**RECORDED INFORMATION:**

···

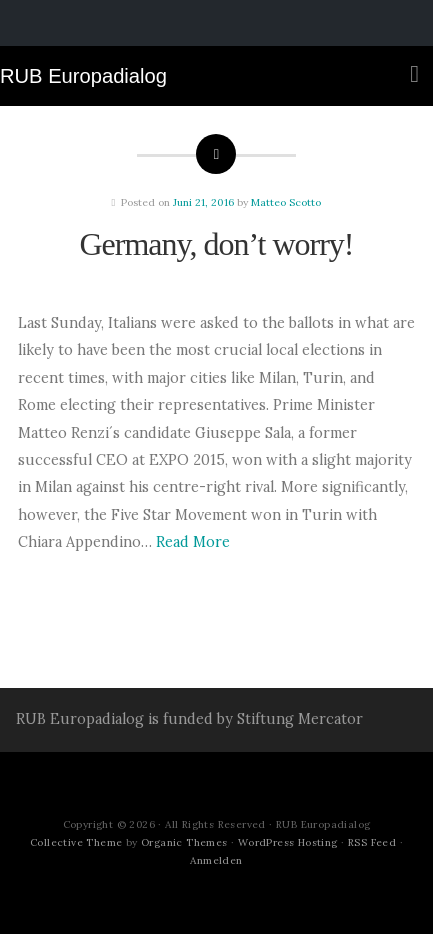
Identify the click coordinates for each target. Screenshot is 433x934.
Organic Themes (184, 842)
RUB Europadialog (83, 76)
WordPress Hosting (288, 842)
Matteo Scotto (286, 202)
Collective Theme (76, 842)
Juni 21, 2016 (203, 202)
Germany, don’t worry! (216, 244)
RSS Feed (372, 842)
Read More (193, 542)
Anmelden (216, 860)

···

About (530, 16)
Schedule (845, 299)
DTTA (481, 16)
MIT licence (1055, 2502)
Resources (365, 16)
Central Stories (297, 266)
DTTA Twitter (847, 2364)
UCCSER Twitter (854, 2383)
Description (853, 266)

···

**EXERCISE REQUIREMENTS:** Please turn the entries into a numbered list, beginning at the line that contains "Matteo Scotto (286, 202)" and stopping after the line that contains "Anmelden (216, 860)". Leave out any blank lines.

**SOLUTION TO THE PROBLEM:**
1. Matteo Scotto (286, 202)
2. Collective Theme (76, 842)
3. Juni 21, 2016 (203, 202)
4. Germany, don’t worry! (216, 244)
5. RSS Feed (372, 842)
6. Read More (193, 542)
7. Anmelden (216, 860)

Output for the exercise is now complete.